WHAT NEEDS TO BE DONE
Copy out every one of the records below, requests included, and add 146 to each number in the answer coordinates.

··· MATERIAL PROVIDED

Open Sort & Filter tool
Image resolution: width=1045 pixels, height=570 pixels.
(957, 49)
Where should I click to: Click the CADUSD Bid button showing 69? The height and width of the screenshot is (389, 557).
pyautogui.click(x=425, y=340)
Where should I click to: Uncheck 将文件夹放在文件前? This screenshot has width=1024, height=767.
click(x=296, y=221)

······

SOLUTION TO THE PROBLEM
Open Sort & Filter tool
Image resolution: width=1045 pixels, height=570 pixels.
(1103, 195)
Where should I click to: Click the CADUSD Bid button showing 69? The height and width of the screenshot is (389, 557).
pyautogui.click(x=571, y=486)
Where should I click to: Uncheck 将文件夹放在文件前? This screenshot has width=1024, height=767.
click(x=442, y=367)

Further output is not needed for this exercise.